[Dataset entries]

────────────────

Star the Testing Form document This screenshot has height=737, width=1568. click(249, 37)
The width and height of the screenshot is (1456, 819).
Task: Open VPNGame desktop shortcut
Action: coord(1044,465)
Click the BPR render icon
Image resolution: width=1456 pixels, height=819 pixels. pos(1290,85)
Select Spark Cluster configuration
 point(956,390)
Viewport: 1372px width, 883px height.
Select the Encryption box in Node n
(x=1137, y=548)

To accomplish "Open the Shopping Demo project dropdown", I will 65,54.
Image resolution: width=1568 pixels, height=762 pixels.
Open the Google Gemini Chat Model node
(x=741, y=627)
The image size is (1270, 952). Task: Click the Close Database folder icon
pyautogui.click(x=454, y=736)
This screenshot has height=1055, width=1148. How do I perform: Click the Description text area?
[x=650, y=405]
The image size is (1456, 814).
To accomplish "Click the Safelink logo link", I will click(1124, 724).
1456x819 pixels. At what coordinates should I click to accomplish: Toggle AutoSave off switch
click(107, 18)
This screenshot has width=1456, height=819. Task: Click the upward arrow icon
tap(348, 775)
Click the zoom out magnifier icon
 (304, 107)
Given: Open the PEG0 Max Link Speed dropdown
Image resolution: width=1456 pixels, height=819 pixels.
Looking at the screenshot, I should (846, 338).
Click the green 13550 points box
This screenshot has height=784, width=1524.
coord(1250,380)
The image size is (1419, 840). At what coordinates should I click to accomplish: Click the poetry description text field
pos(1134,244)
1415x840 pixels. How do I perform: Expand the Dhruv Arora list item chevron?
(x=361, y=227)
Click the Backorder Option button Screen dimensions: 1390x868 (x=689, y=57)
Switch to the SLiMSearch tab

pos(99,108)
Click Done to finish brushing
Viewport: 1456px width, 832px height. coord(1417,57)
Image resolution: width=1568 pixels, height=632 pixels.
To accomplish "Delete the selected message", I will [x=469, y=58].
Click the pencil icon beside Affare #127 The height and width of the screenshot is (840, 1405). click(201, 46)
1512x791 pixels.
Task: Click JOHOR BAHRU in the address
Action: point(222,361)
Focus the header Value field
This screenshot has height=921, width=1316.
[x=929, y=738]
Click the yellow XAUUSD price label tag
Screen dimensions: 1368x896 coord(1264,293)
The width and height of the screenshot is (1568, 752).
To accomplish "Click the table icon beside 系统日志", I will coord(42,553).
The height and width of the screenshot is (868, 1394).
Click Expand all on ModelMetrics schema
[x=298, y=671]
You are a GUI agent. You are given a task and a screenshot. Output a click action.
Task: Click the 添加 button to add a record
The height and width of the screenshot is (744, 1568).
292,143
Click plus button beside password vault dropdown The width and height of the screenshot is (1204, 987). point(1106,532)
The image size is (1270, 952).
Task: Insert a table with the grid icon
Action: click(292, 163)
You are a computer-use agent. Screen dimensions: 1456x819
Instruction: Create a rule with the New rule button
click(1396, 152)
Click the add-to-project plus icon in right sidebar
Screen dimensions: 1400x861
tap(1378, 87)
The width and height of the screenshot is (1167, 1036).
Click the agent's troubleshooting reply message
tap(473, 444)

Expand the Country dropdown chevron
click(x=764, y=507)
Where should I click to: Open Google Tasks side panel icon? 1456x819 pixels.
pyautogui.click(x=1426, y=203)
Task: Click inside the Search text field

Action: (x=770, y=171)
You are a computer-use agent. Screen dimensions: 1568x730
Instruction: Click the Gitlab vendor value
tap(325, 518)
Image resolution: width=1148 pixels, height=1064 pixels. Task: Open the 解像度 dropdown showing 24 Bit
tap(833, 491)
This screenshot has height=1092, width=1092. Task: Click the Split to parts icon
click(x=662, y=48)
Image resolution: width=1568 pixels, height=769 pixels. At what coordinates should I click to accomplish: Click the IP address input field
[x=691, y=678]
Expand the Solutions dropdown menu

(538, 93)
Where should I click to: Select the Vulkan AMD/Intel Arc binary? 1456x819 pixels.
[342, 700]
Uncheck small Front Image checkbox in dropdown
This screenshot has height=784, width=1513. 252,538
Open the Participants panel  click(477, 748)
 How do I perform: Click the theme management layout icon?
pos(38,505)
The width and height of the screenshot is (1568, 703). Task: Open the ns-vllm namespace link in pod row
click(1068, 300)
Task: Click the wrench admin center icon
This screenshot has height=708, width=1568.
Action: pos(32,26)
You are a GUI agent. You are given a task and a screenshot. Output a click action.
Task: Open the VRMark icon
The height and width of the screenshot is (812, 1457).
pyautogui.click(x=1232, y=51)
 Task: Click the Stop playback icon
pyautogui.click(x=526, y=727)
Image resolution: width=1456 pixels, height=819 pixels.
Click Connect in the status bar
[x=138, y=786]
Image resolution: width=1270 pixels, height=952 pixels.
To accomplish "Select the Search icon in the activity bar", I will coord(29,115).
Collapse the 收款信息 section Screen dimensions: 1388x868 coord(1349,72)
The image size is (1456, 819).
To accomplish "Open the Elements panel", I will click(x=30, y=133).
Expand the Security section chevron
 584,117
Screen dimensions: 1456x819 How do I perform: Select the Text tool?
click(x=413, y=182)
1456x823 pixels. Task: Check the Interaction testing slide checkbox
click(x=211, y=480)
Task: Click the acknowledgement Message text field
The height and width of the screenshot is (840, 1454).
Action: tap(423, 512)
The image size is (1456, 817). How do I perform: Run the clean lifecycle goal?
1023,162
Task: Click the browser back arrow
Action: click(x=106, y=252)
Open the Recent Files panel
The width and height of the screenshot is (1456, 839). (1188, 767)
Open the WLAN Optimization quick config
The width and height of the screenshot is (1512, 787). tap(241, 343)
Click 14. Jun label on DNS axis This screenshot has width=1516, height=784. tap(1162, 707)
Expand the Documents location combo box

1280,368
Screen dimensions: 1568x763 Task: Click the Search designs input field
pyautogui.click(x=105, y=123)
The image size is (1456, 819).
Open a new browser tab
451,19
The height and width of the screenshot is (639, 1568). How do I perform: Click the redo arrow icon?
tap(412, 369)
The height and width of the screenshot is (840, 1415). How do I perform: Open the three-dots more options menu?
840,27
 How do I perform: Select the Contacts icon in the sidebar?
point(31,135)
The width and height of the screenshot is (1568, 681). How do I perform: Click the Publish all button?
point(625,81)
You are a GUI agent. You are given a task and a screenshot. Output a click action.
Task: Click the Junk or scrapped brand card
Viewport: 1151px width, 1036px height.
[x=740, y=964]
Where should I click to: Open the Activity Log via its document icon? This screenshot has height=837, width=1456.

────────────────

◆ EXERCISE AIM: Among the records above, find each line holding the string "computer" and pull it out.

◆ REPLY:
You are a computer-use agent. Screen dimensions: 1456x819
You are a computer-use agent. Screen dimensions: 1568x730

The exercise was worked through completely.